05 January 2012

Alex Rosenberg's "The Atheists Guide" reviewed

Richard Marshall reviews Alex Rosenberg's The Atheists Guide to Reality: Enjoying Life Without Illusions. A book worth contemplating; money passages:

Dan Dennett we might suppose is less sanguine than Critchley and his beard signals a different kind of hip from the Critchley angst. He’s a hard-nosed naturalist philosopher guy who loads up evolutionary theory to dispel the Cartesian idea of mind body dualism, sharing platforms with Richard Dawkins, Steven Pinker and the evangelical wing of the Darwinists. It’s the brain, stupid, is what his slogan could be. Consciousness is just what our brains produce and he explains the mechanism in terms of what he calls an intentional stance. But after making the case that the brain works in terms of matter and purely causal laws he makes a move not unlike Critchley’s and in the last three chapters of his masterpiece Darwin’s Dangerous Idea explains that we are not brains. Person talk, he says, isn’t affected by brain talk, and the evolutionary acid that erodes meaning at brain state level doesn’t go further into the ontological realm of persons. As with Critchley, if there’s a nihilism on offer, it’s a pretty comfortable one, a tame and domesticated dog that is trained to bark only at targets its master doesn’t like. It kind of leaves everything where the atheist hoped it would be: evolution underwrites the rationalism of being an atheist but doesn’t corrode our human image.

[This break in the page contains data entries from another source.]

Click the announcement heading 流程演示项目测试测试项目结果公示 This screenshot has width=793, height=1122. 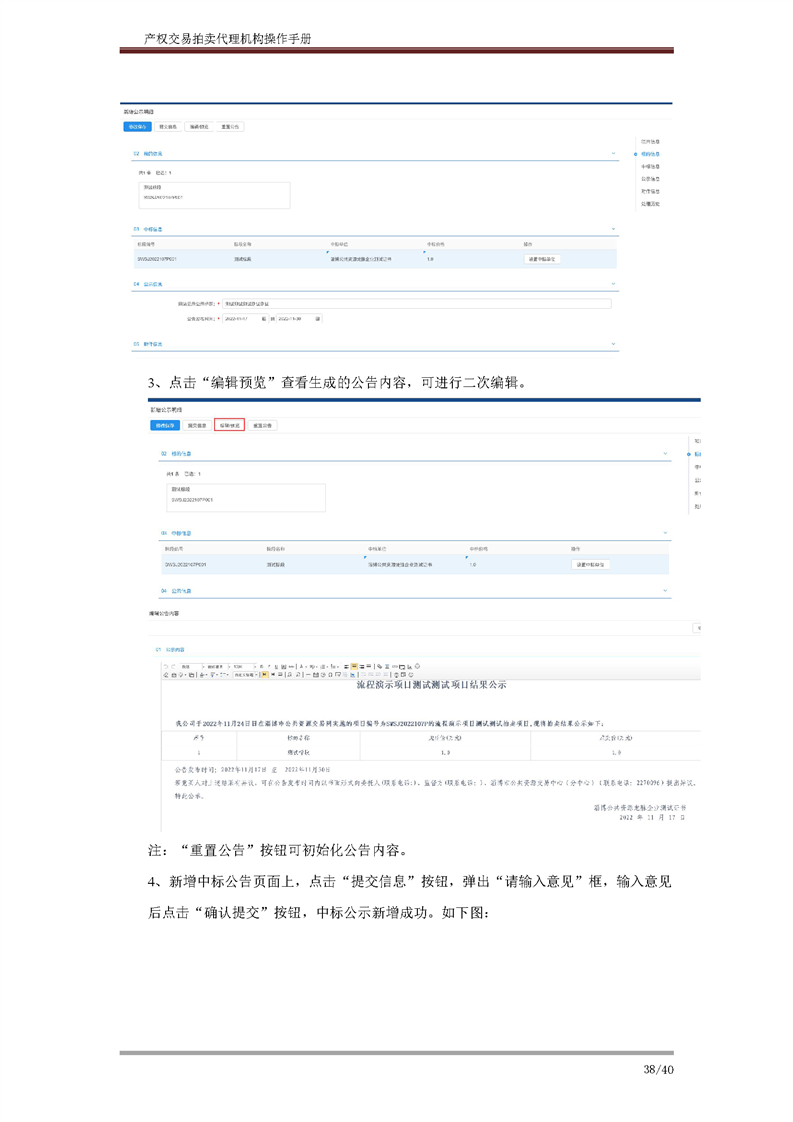point(430,686)
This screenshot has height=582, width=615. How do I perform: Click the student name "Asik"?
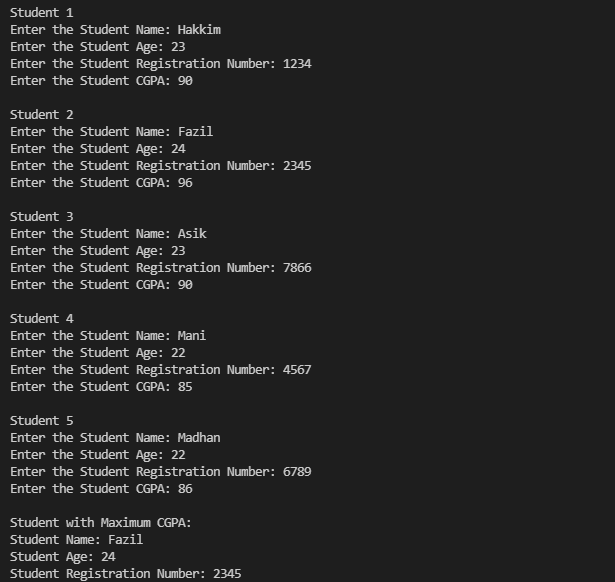(x=192, y=234)
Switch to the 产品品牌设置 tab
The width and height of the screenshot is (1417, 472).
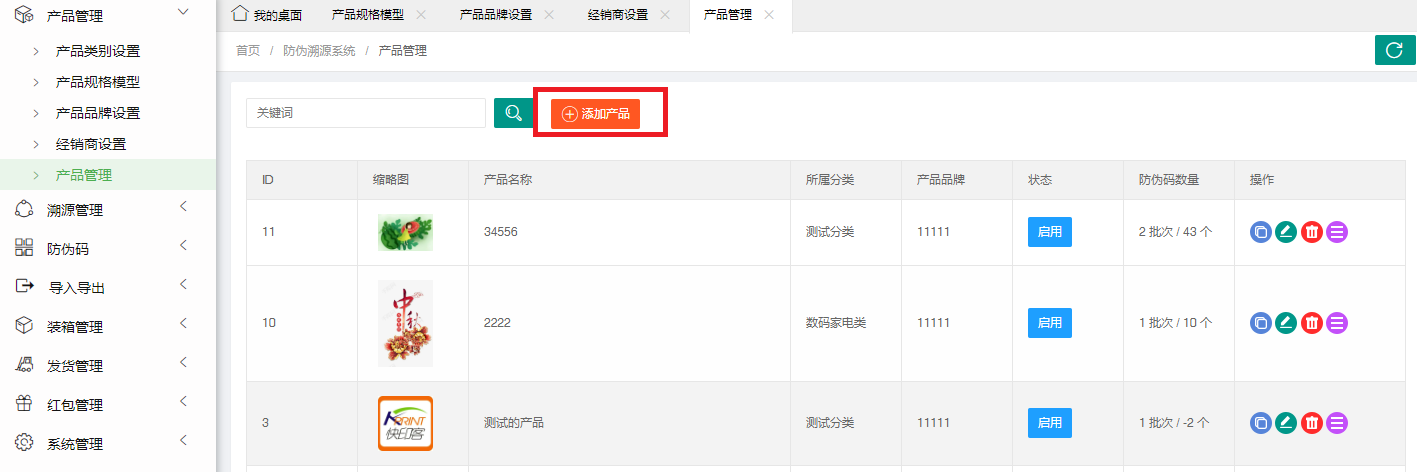point(495,15)
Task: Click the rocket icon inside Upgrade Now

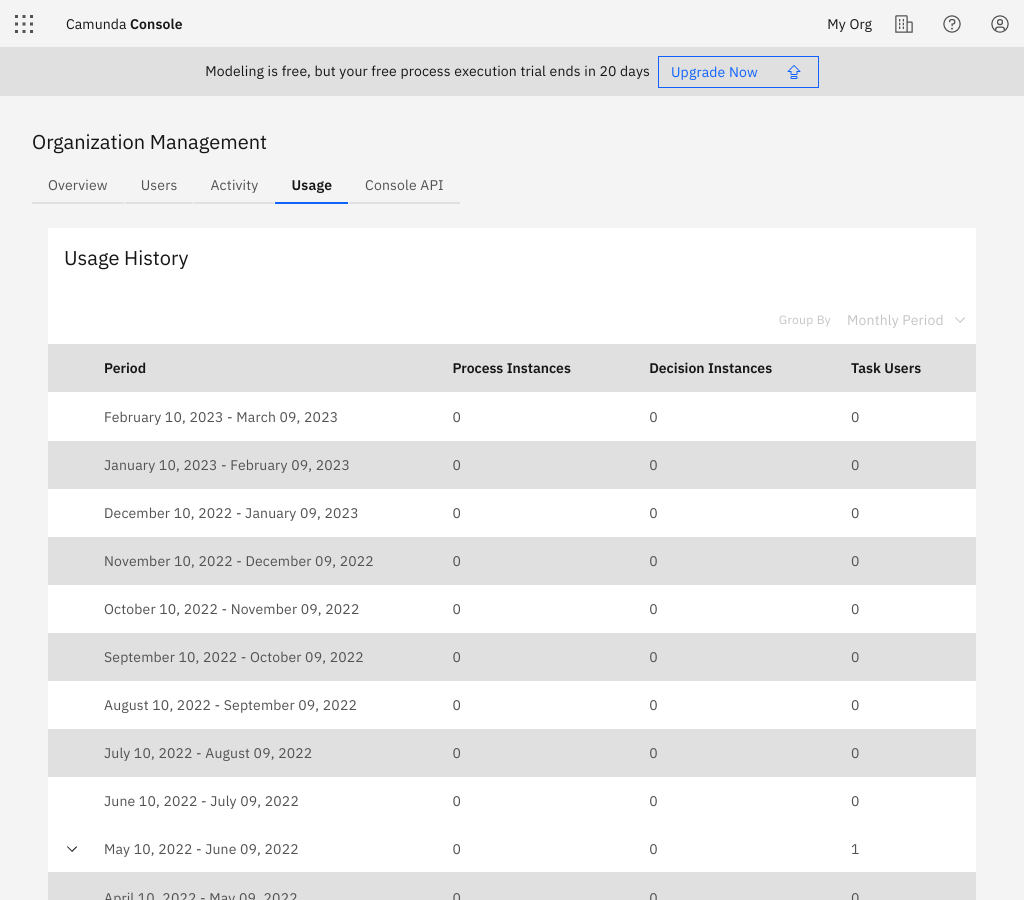Action: 793,71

Rosenberg, as I said at the start, is having none of this. His position is a mad-dog scientism. ‘Scientism’, in the past used as a term of abuse, he reclaims as a term of honour. What he argues is for a naturalism of reductive physicalism. Reductive physicalism claims that everything is just bosons and fermions. Physics explains these. They are without purpose, without meaning, are blind, law governed entities that have no encoded propositional or intentional scripts. So the problem is how we can understand ourselves as having intentionality, free-will and purpose if this is the case.
And then this...
But then, if there are no categorical imperatives (except linguistically) don’t abhorrent values become equal with decent ones? If there’s nothing in the naturalistic worldview to underwrite goodness then Hitler is equal to Gandhi. Rosenberg accepts this but says we shouldn’t worry. Rosenberg says we are all just hard-wired to be nice. Morals are for him a type of norm expressivism. There are facts paired to norms that form a core system that’s universal, shared as a kind of species bedrock. As a species we’ve evolved the same values. There are other facts then that these pairings interact with, local ones including eco systems. So Rosenberg argues that as a species we share the same values and and that all moral disagreement is about factual matters if it persists beyond clearing up background cultural things.